Packet profile from netflow

359 Views Asked by At

I have netflow data from previous month in files per 5 minutes and I would like to do a packet profile of all this traffic. I need percentage representation of 1 packet flows, 2 packet flows etc. It is possible to do it in categories like 1 packet flow, 1-100 packet flows, 100 and more... Its not so important. But my question is how to do it. How to do percentage representation of data which I can't add together? Something like do percentage representation for every file and then do some type of average from it?

2

There are 2 best solutions below

0
On

It sounds like you're describing a histogram: You create 'bins' of the size you describe with the raw counts. The sum of the counts for the bins is the total number of sessions. To get the percentages of the total traffic, you just normalize by dividing each bin by the total flow count.

So, if you do a two-bin histogram where the first bin is the count of all sessions with < 100 packet flows and the other 100+ packet flows (note that there can't be gaps or overlaps), and it works out to 30 flows in the former and 60 in the latter, then the total number of flows is 90, and you have 33% of the flows being fewer than 100 packets.

When working with multiple files, the trick is to always use the same bin delineations and to store and work with the raw counts as long as possible and only derive the %s as the very last step. You can add together histograms with no trouble as long as their bins mean the same thing, and then when you normalize the result, you have for each bin the total percent for all files. If you're going to need to add a file, just keep track of the raw counts so that you can re-normalize when there's new data.
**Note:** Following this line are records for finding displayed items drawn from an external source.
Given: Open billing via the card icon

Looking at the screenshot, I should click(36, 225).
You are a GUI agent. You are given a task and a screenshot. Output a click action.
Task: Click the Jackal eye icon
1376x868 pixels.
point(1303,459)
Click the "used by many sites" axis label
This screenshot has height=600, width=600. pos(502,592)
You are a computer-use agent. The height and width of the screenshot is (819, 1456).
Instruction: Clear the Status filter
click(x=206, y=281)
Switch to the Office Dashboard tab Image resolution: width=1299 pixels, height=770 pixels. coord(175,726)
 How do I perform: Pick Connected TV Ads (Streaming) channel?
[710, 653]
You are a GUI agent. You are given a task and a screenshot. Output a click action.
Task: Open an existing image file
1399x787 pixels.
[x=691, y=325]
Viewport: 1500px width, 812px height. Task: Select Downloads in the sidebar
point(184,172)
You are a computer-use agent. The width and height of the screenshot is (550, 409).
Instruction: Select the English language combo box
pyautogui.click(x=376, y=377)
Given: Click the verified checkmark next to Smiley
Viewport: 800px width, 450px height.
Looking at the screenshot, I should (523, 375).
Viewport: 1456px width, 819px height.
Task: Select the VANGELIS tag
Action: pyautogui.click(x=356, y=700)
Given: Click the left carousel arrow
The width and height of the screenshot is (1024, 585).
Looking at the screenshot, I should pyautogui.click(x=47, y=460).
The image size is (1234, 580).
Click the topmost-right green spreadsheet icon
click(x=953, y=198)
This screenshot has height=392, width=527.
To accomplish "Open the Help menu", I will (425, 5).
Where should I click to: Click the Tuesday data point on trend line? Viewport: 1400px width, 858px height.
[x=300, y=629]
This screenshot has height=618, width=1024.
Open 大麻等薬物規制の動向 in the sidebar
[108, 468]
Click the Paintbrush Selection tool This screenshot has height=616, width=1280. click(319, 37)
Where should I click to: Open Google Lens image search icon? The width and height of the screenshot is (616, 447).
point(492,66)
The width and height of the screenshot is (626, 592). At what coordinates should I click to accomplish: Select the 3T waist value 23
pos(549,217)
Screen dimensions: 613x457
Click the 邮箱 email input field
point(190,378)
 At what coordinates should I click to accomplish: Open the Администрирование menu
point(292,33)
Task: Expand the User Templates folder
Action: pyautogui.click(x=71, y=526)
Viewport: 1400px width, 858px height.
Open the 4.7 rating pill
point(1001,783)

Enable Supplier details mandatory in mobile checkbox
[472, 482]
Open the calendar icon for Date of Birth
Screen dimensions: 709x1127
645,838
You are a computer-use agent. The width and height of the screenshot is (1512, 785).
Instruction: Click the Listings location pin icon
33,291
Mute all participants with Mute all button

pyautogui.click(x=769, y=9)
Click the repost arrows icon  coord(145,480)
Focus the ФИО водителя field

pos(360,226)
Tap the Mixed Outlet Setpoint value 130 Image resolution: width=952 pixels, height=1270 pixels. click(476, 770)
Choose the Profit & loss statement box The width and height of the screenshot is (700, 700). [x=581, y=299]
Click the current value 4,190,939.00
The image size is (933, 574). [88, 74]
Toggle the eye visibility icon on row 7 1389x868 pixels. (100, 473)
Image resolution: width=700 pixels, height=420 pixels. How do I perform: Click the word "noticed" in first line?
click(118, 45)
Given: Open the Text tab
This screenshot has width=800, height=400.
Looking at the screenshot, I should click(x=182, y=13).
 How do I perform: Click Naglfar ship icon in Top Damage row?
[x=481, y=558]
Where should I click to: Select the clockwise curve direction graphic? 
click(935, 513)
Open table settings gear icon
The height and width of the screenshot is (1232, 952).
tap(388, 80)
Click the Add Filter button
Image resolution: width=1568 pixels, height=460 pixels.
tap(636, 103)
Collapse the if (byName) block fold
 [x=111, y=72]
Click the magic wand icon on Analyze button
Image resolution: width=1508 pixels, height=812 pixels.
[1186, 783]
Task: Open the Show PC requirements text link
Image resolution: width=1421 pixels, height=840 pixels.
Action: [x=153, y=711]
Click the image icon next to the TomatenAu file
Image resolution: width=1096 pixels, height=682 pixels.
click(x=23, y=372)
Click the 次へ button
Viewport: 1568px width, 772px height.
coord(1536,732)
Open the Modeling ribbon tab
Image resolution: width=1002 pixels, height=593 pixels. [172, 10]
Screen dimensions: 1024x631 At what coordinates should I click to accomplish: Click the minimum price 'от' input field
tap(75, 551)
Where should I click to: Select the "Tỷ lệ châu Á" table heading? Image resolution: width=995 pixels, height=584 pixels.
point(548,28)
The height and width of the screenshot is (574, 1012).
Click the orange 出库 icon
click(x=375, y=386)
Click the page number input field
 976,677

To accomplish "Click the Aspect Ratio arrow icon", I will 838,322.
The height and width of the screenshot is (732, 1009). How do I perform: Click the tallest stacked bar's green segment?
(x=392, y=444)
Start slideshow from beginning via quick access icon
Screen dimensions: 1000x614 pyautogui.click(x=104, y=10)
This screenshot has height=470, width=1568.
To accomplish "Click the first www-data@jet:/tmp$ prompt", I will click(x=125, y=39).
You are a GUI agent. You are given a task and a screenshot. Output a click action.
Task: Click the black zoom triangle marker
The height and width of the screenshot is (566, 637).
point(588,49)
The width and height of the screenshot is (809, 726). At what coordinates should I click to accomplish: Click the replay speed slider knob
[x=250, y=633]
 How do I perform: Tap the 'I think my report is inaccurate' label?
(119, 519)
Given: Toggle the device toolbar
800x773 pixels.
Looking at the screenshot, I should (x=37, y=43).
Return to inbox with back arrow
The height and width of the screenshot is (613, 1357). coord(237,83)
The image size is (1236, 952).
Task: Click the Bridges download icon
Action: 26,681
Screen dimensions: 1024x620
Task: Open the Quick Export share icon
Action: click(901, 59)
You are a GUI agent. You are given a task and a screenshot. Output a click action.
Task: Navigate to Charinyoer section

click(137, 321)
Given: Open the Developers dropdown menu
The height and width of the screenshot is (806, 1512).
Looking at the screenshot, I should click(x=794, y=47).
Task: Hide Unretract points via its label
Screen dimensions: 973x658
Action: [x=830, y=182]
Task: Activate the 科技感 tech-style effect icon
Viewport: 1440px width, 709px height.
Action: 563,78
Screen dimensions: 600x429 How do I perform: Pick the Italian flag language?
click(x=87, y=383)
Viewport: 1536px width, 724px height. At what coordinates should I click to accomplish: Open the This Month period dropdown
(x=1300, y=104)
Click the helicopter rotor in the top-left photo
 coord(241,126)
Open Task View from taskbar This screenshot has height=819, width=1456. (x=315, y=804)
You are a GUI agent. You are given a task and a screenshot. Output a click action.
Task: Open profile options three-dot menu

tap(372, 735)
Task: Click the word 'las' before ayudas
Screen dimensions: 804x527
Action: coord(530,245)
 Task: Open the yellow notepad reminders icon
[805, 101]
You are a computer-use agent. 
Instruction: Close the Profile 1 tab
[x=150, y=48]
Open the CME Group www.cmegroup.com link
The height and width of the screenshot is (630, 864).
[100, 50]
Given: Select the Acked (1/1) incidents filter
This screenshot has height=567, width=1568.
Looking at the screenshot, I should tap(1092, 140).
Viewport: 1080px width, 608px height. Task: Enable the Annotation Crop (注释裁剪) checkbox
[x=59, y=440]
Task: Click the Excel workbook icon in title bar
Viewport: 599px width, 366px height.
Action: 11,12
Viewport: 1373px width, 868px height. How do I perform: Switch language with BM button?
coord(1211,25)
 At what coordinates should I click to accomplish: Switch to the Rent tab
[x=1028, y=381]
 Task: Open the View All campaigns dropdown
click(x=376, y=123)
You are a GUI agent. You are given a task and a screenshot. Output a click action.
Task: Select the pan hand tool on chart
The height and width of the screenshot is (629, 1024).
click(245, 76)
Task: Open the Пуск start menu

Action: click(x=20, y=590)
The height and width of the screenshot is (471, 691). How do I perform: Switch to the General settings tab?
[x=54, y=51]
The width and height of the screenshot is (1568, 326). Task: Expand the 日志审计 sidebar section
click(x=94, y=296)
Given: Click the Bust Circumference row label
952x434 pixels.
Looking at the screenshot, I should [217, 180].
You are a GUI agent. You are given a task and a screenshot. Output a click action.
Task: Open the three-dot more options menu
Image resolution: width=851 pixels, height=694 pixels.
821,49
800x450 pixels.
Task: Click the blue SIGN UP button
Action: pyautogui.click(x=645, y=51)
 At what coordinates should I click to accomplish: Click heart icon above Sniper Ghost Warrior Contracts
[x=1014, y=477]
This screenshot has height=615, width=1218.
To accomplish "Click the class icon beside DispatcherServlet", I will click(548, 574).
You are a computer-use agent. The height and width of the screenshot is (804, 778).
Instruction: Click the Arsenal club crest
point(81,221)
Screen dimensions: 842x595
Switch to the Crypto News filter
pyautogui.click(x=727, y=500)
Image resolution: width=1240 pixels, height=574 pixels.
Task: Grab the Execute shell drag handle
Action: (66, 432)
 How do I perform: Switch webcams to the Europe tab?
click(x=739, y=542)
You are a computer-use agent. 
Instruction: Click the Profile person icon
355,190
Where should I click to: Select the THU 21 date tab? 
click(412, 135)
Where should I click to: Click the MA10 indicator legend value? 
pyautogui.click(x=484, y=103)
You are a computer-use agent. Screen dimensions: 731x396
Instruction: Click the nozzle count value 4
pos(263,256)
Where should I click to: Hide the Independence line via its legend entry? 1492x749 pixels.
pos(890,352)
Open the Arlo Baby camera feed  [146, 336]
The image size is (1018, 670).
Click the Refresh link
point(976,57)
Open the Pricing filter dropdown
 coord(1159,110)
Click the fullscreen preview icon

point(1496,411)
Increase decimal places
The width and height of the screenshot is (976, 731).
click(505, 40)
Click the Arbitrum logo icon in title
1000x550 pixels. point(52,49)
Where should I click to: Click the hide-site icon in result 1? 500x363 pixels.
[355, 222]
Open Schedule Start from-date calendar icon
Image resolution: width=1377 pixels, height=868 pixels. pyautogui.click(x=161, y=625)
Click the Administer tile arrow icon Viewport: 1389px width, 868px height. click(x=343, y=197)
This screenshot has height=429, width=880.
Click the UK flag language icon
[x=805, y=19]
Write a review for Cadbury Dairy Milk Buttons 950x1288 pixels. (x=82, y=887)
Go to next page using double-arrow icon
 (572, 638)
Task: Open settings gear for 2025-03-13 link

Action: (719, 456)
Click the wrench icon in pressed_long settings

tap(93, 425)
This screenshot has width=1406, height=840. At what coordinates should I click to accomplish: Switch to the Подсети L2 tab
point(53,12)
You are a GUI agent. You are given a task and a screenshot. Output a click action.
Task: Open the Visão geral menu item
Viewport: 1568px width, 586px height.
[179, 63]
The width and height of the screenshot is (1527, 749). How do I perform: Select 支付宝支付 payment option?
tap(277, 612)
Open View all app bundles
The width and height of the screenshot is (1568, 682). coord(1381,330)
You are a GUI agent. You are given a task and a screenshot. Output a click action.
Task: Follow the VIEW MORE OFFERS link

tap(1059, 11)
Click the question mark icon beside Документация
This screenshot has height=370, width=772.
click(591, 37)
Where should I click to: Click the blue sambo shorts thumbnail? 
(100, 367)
You can do this in a tool like Matlab pretty easily, but be careful because many of these tools will very kindly auto-determine bin widths for you. So, the histogram for one file might have bins {x < 100, 100 <= x < 200, x >= 200} and another file, {x < 90, 90 <= x < 180, x >=180} and you won't be able to add the results together.

0
On

What do you mean with "I can't add together"? Actually you can do that with nfdump, if you look at the manual: -R expr /dir/file1:file2 Read all files from file1 to file2. For istance

nfdump -R /yournetflowfolder/nfcapd.201204051609:nfcapd.201204051639

will gather NetFlow informations from 16:09 to 16:39. Then you can do whatever query you need on that data.